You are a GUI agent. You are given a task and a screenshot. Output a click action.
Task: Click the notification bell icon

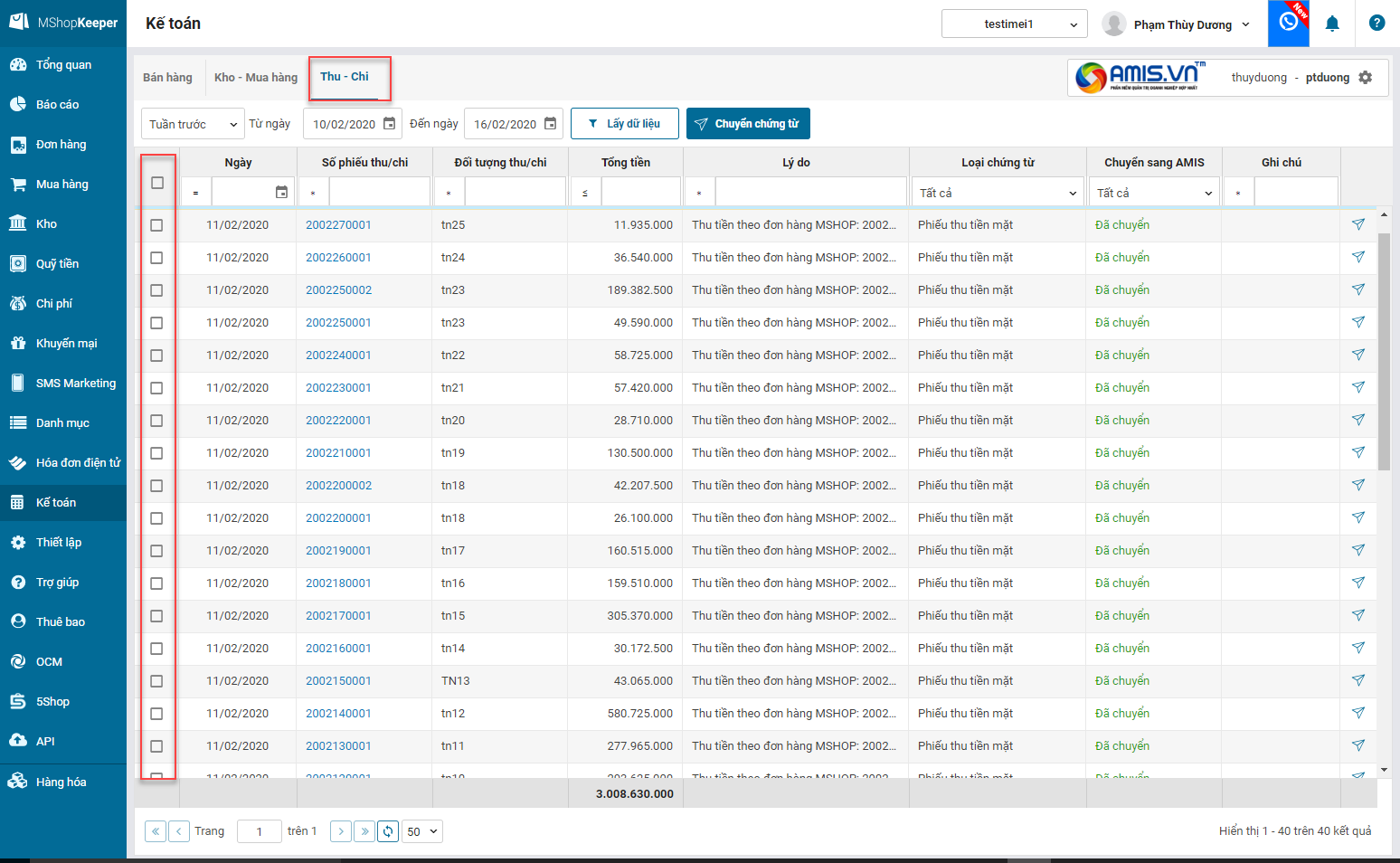point(1332,24)
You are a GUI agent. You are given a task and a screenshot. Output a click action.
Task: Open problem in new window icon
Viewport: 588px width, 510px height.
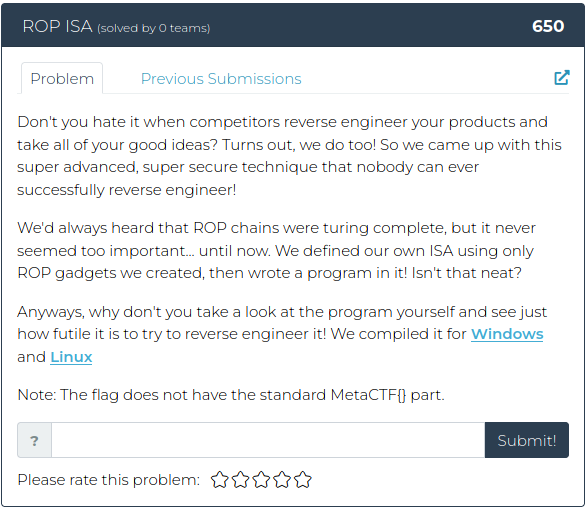[561, 78]
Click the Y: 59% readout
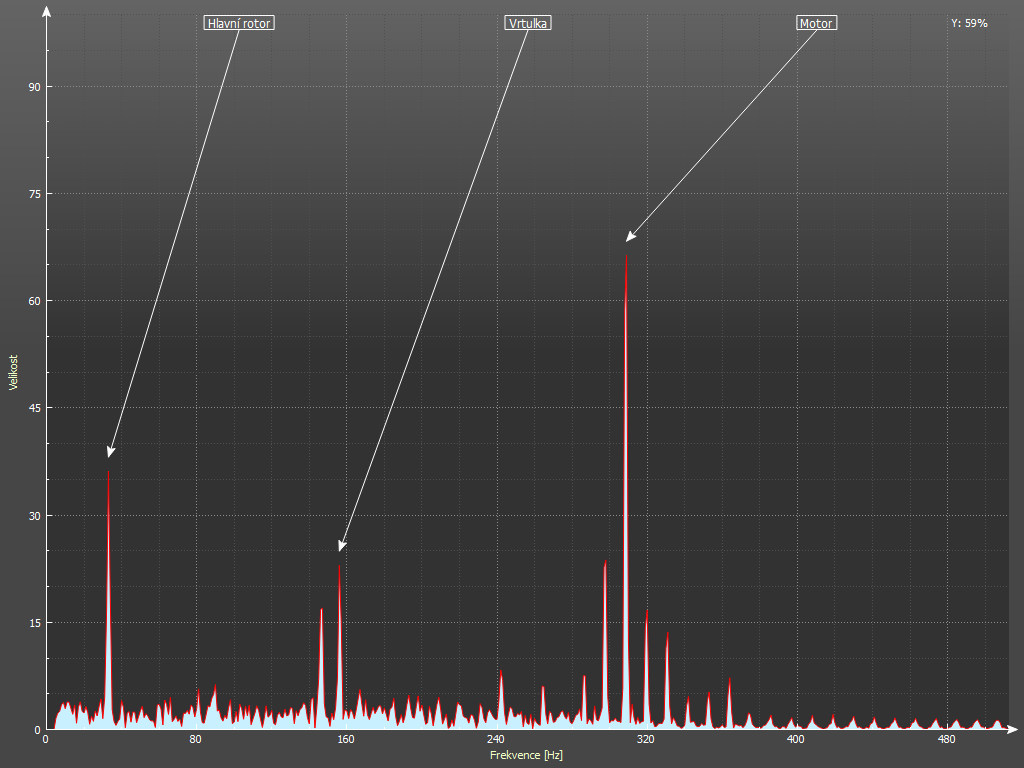 click(x=969, y=23)
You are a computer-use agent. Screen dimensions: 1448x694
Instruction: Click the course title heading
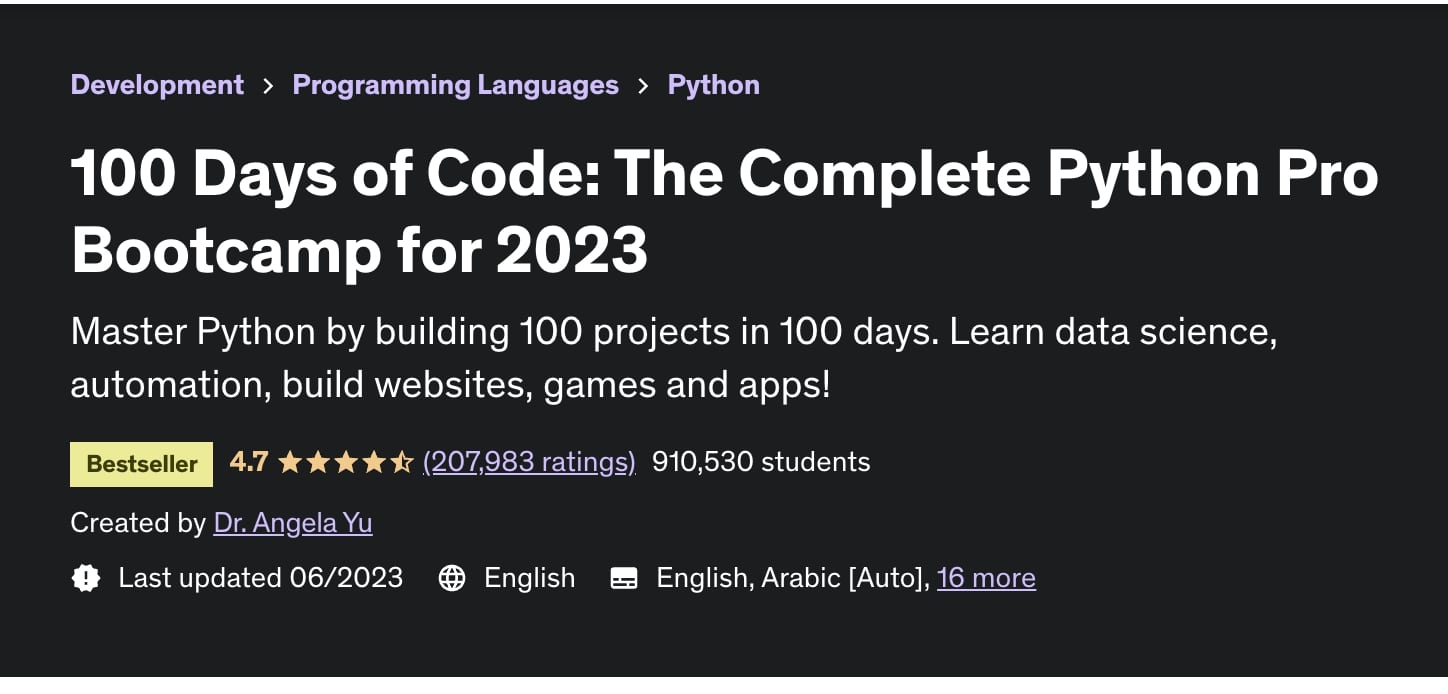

EXERCISE DESCRIPTION ->
Can you format the lines above as a JSON list of strings, one string per line, with blank lines dropped and the pictures left out?

THE OUTPUT ->
[
  "You are a GUI agent. You are given a task and a screenshot. Output a click action.",
  "Task: Click the notification bell icon",
  "point(1332,24)",
  "You are a GUI agent. You are given a task and a screenshot. Output a click action.",
  "Task: Open problem in new window icon",
  "Viewport: 588px width, 510px height.",
  "[561, 78]",
  "Click the Y: 59% readout",
  " click(x=969, y=23)",
  "You are a computer-use agent. Screen dimensions: 1448x694",
  "Instruction: Click the course title heading"
]